Backups or rm -rf

At my startup, we have a moderately sane deployment environment. Check-ins are automatically pushed to a staging server. When we want to push code to our live server, we manually move things.

For a while that meant we had to run a svn export command by hand once a day or so. (we are under heavy development still)

Eventually we needed a couple more things done when we moved code to the live server (among them run google’s closure compiler to reduce our js footprint). So I wrote a script to handle these things. Apparently while testing, I got distracted and never finished it, because when i ran it, the code was this:

# ... snipped ...
#
# code to assure you're running as root
#

if [ -z $2 ]
    then
        loc= '/path/to/code'
    else
        $loc = $2
fi

# nuke old files
rm -rf $loc/*

# ... snipped ...

Now, to the astute, you will notice there is a bug here. Can you find it? It’s in the assignment of

$loc = $2

It SHOULD be similar to the loc assignment above it.

loc=$2

Well. This throws an error, but happily keeps moving on down the script. Next question: what happens here when $loc is an empty string ''? That’s right. I just ran rm -rf /* as sudo on our main server.

I quickly realized what had happened. Errors whizz by about permissions, and finally I Ctrl+c’d it out of existence. Everything still in memory was intact. Our application was still running, I was still ssh’d in. So I took stock of my life, and tried to calm down. I had no idea what to do at this point; thoughts ranged from spending the next 12 hours slowly rebuilding everything (I had the latest copy of our code and db on my local computer, so our code was safe) to never returning my CEO’s emails again and abandoning our company. I initially did some fruitless googling for ‘restore hard drive after rm’ even though I knew - short of serious hard drive-level manipulation - I was NOT getting anything back.

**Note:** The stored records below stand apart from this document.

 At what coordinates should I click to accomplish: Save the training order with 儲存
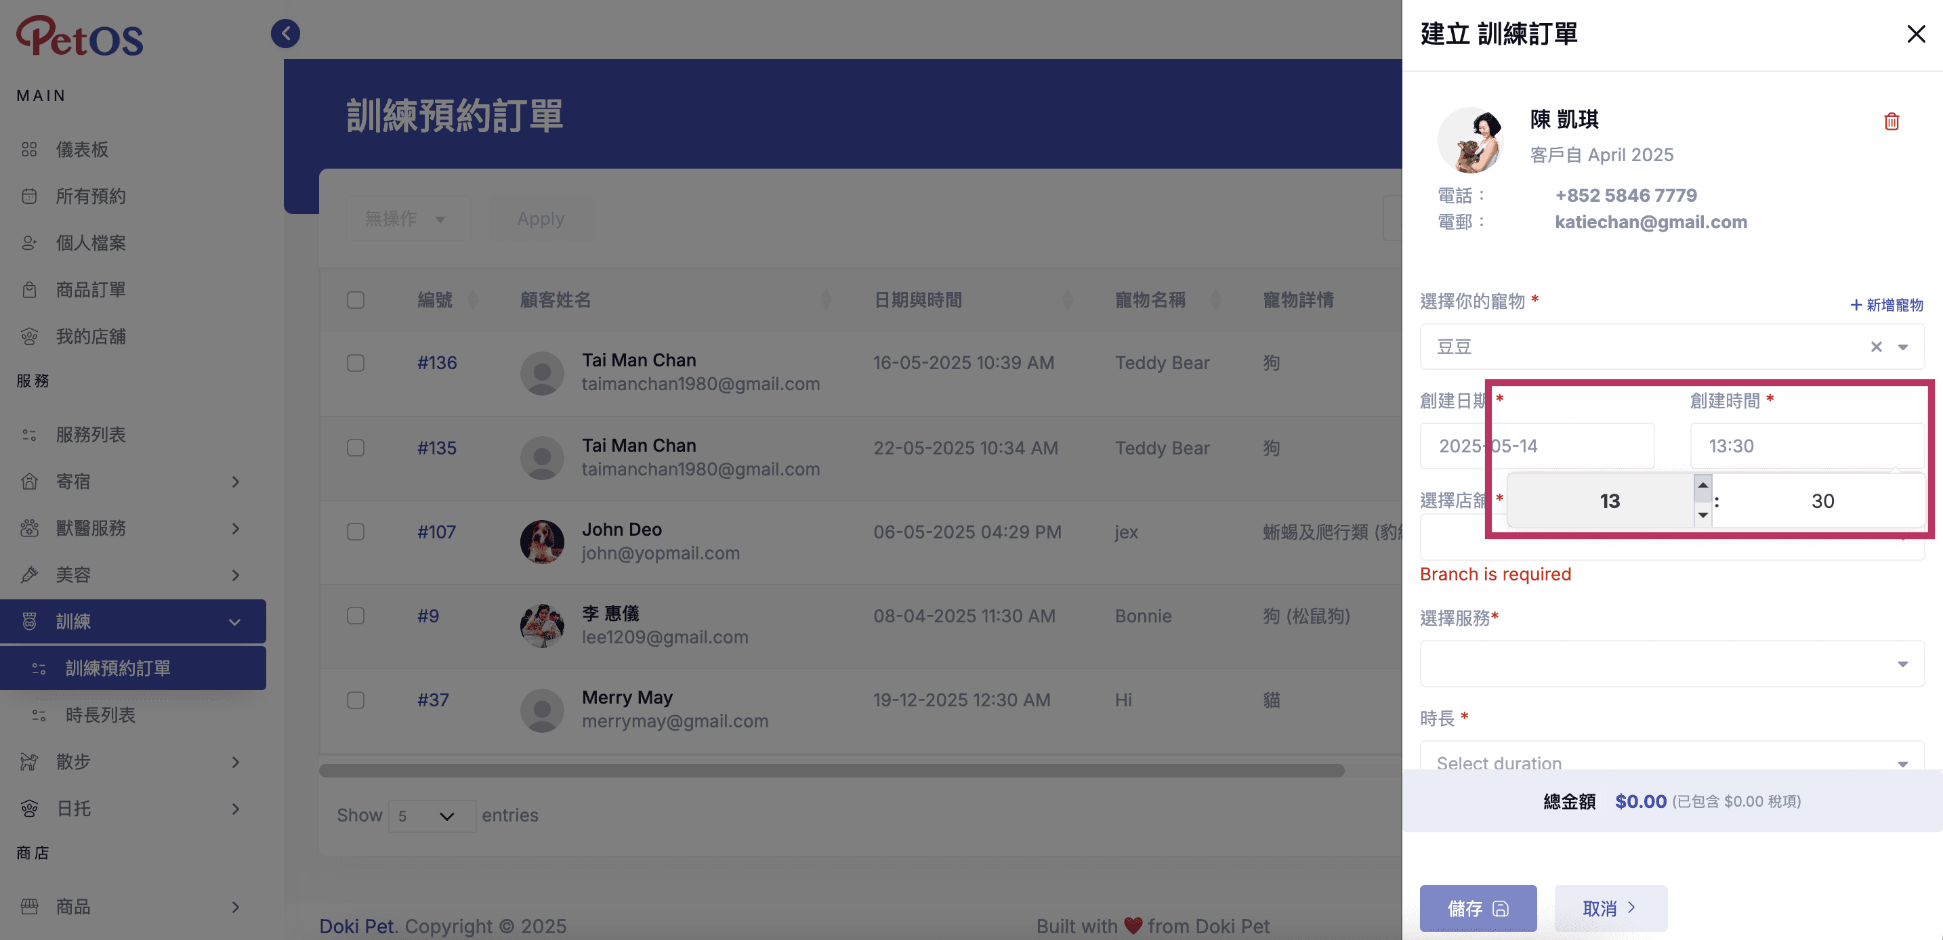pos(1478,908)
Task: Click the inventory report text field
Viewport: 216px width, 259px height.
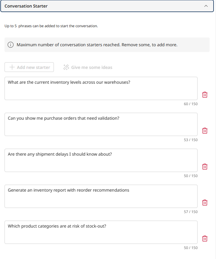Action: (101, 196)
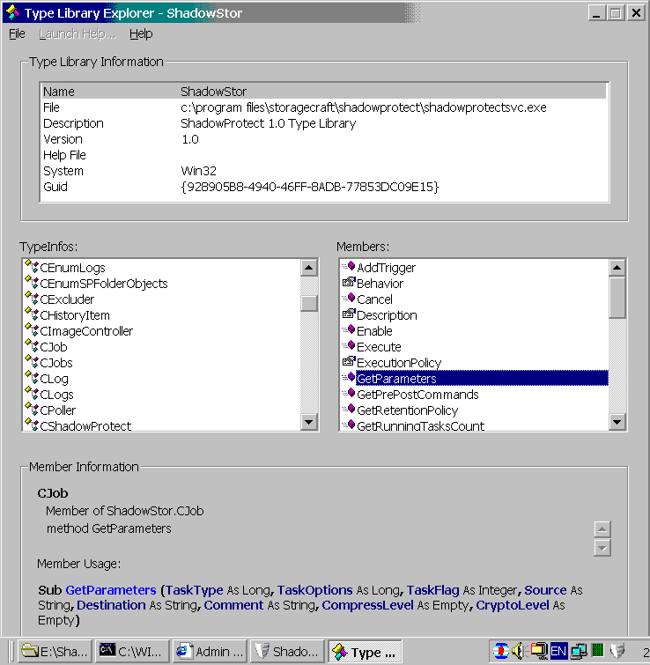The width and height of the screenshot is (650, 665).
Task: Click the CEnumLogs class icon
Action: pyautogui.click(x=33, y=268)
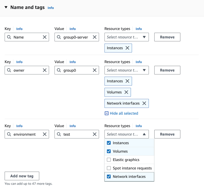Clear the test value field with X
This screenshot has height=194, width=204.
click(x=95, y=134)
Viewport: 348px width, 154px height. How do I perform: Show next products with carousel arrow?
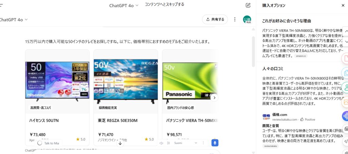(214, 98)
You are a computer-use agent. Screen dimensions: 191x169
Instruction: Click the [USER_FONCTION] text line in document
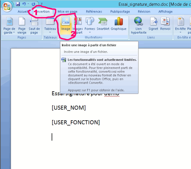point(76,122)
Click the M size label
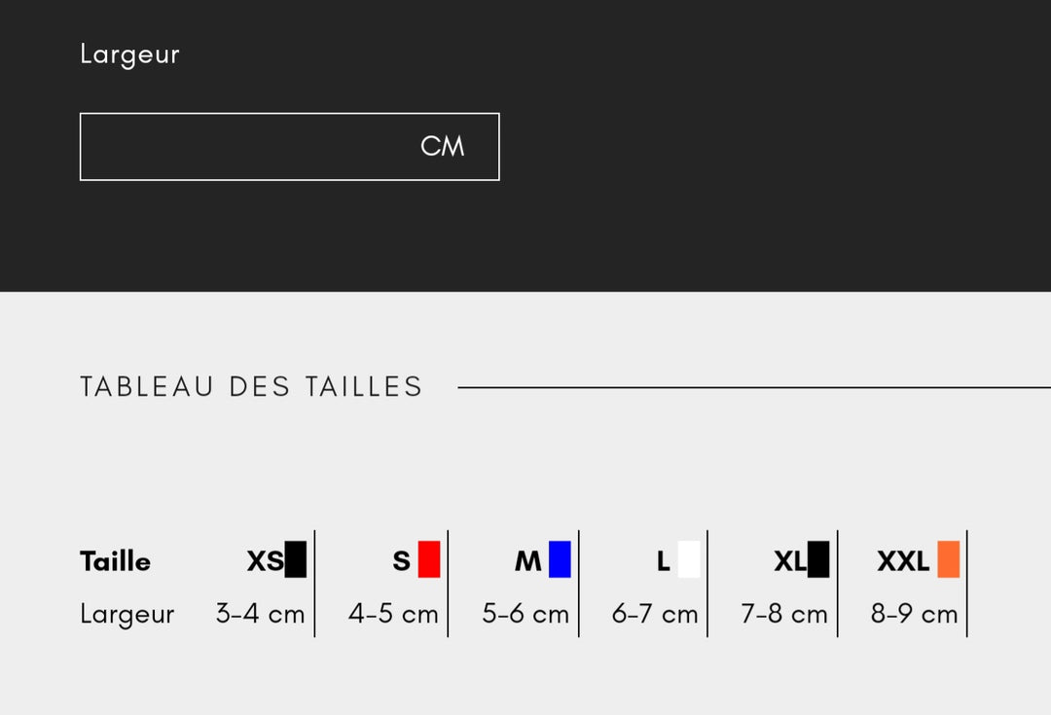1051x715 pixels. 527,561
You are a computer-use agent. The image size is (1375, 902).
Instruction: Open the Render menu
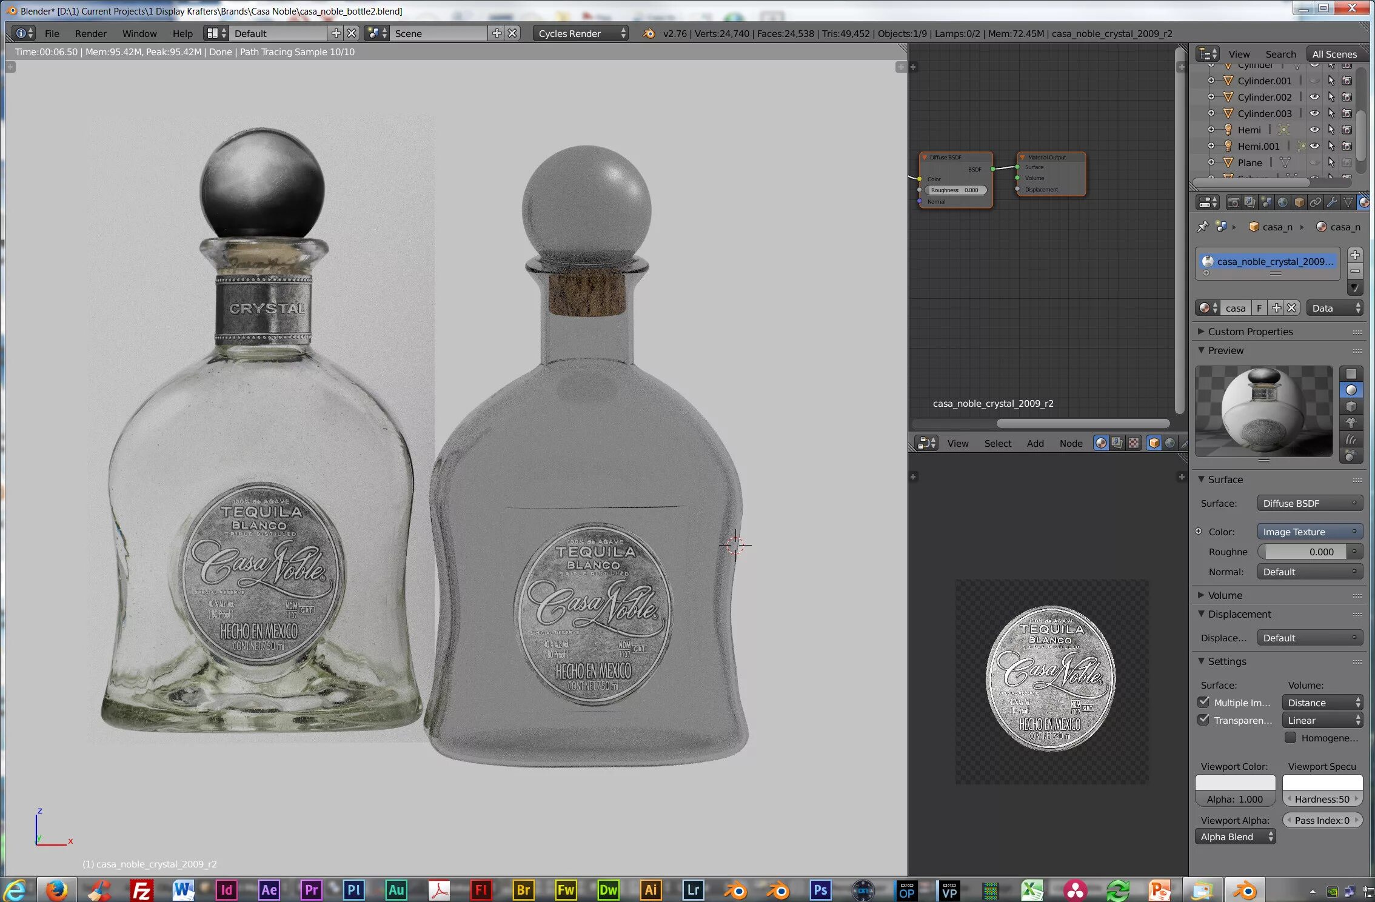pyautogui.click(x=90, y=33)

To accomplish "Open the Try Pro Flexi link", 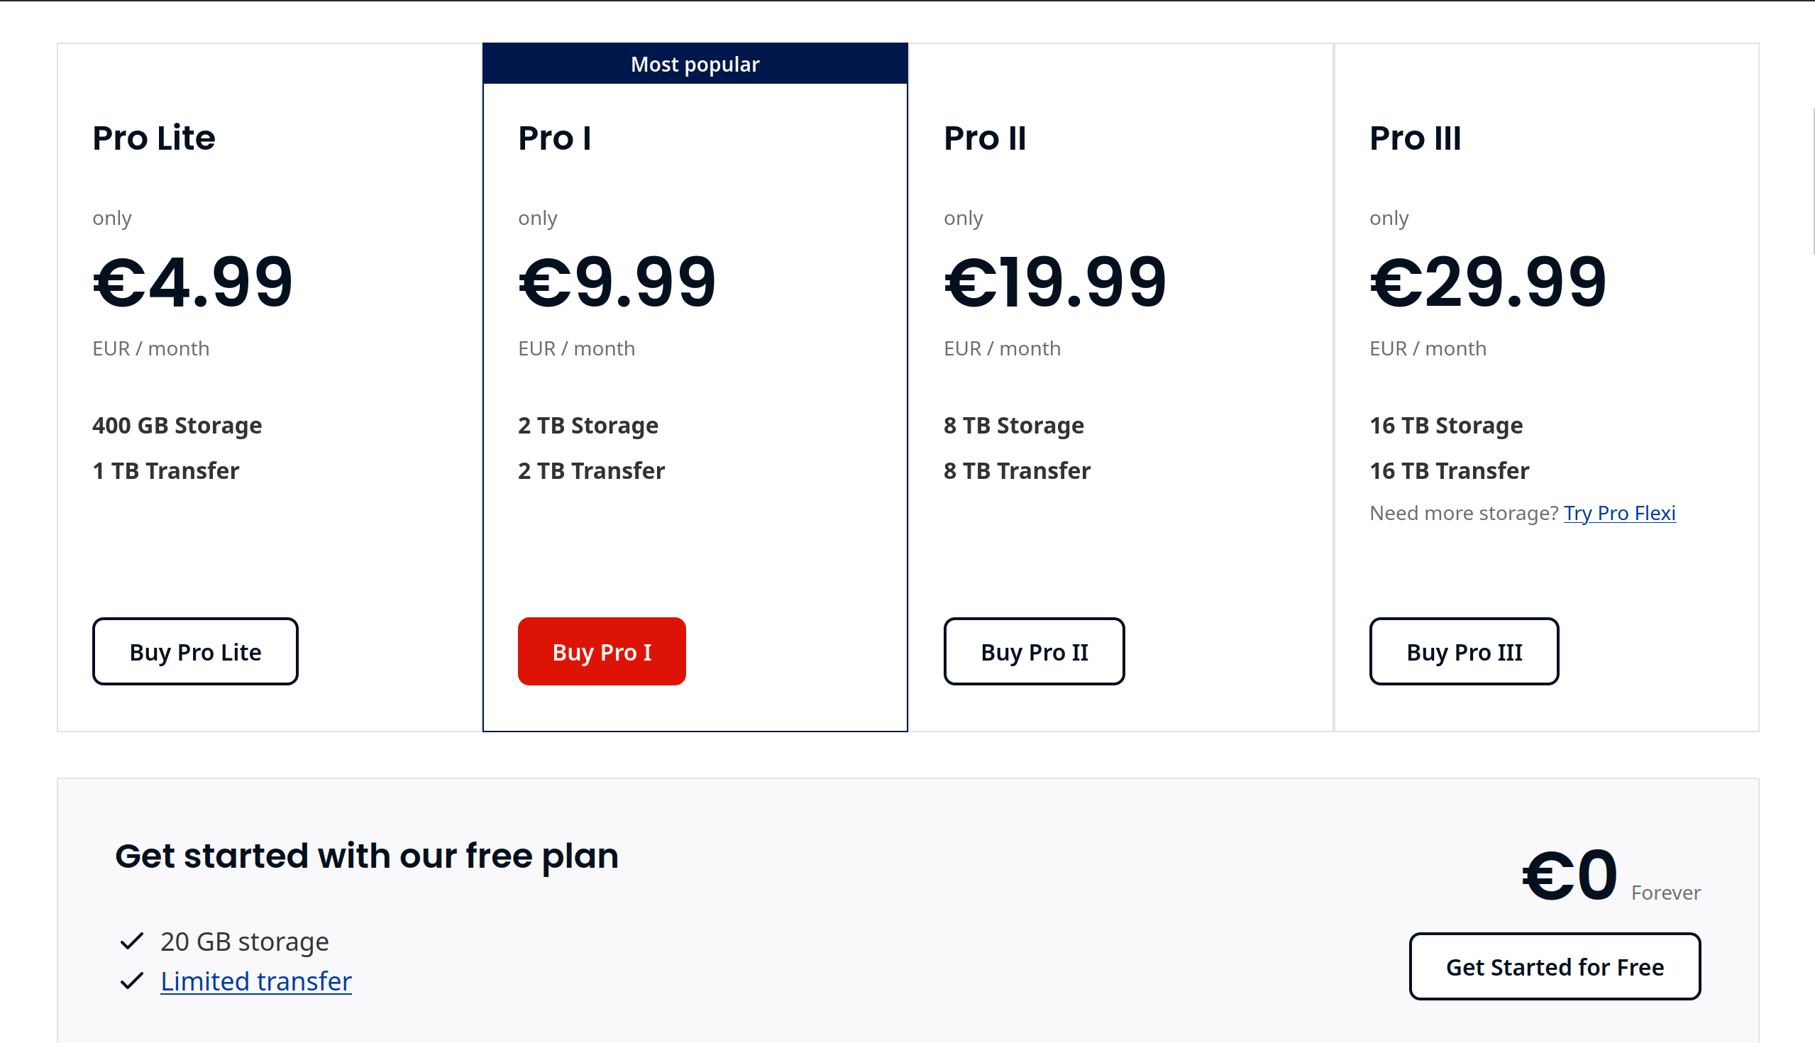I will point(1619,513).
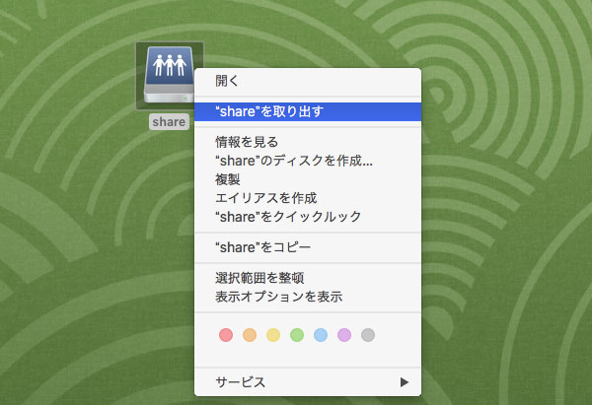Pick the yellow tag color dot
The height and width of the screenshot is (405, 592).
tap(273, 335)
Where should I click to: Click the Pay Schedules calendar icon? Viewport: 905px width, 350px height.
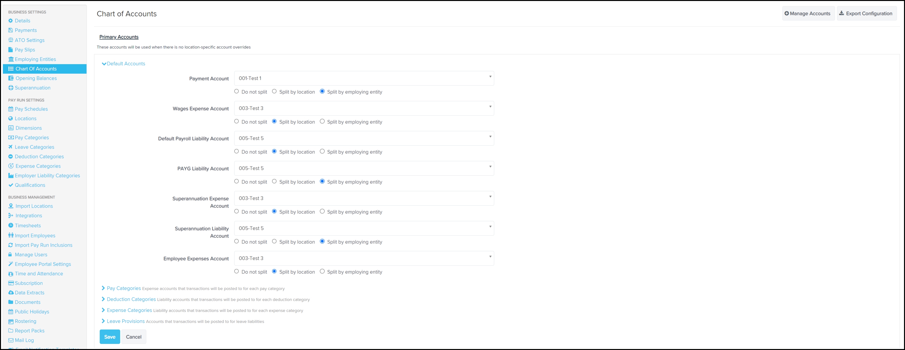11,109
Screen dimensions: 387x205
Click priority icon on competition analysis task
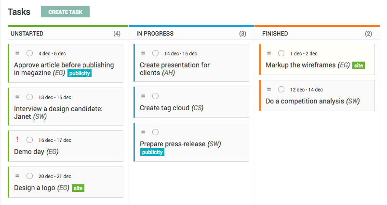point(269,89)
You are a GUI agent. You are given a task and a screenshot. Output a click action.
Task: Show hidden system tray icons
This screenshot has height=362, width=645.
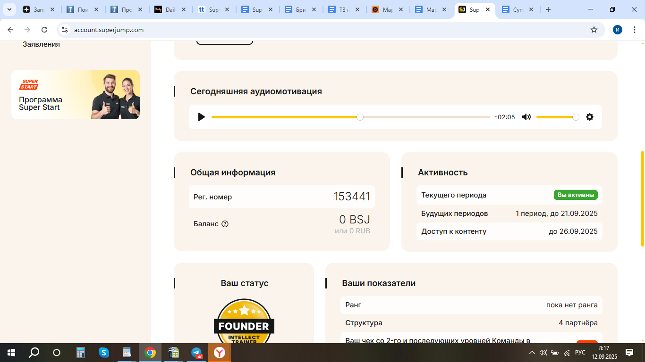pos(532,353)
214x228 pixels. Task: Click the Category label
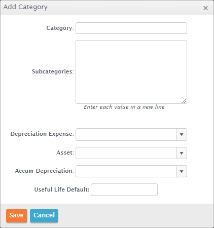(x=60, y=28)
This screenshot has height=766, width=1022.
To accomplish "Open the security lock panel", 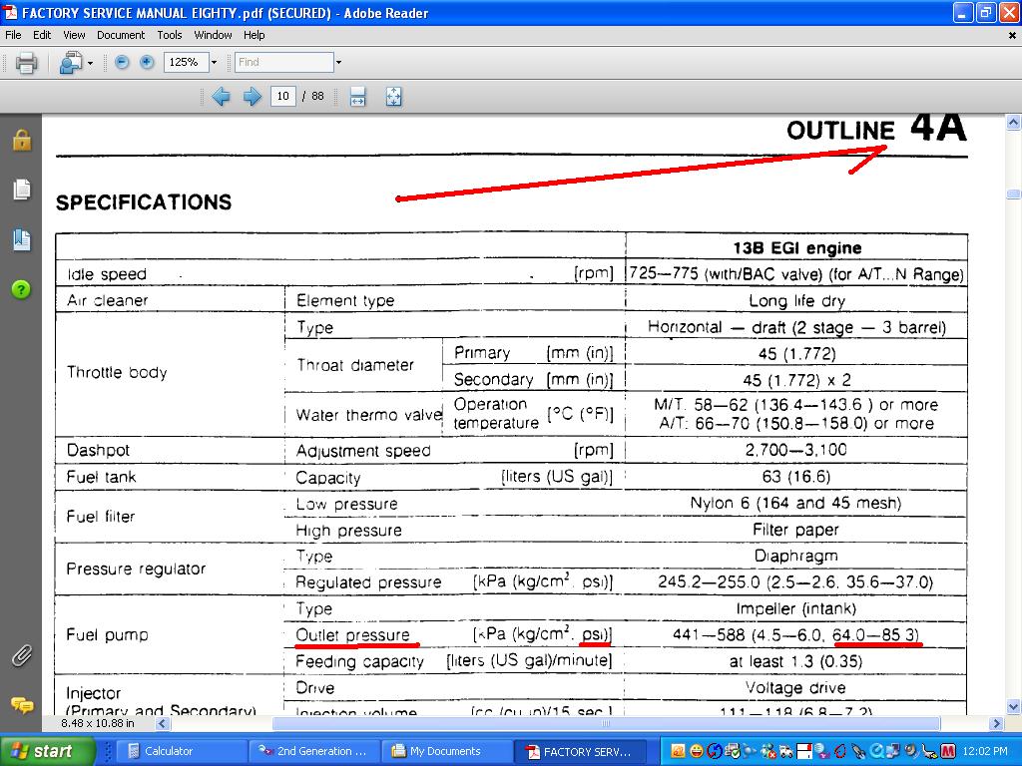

Then I remembered that we are using Jungle Disk to do daily and weekly backup. I figured out that our hosting allows us to reinstall our OS if something like… this happens. So first I checked that we had a recent backup. We did. So i went into our dasboard, and clicked on the button to ‘Revert to Default’. And waited. After that was done, the first thing I reinstalled was Jungle Disk and set it up to recognize itself. Then I simply ran Jungle Disk’s restore program, and voilà! I installed a few more programs that we needed, and we were 100% back up and running in about 3 hours

We back up our /etc, /var, and /home folders daily and our entire file system weekly, so not too much data was lost. As it turns out, this doesn’t include our Postfix maildir, so we lost about a week’s worth of email (personally, I use gmail and it downloads all the email, so I didn’t lose anything). We have since fixed this to save email daily.

This story is another among many to remind you to back your shit up. Fortunately we ended up ok; thanks in no small part to Jungle Disk.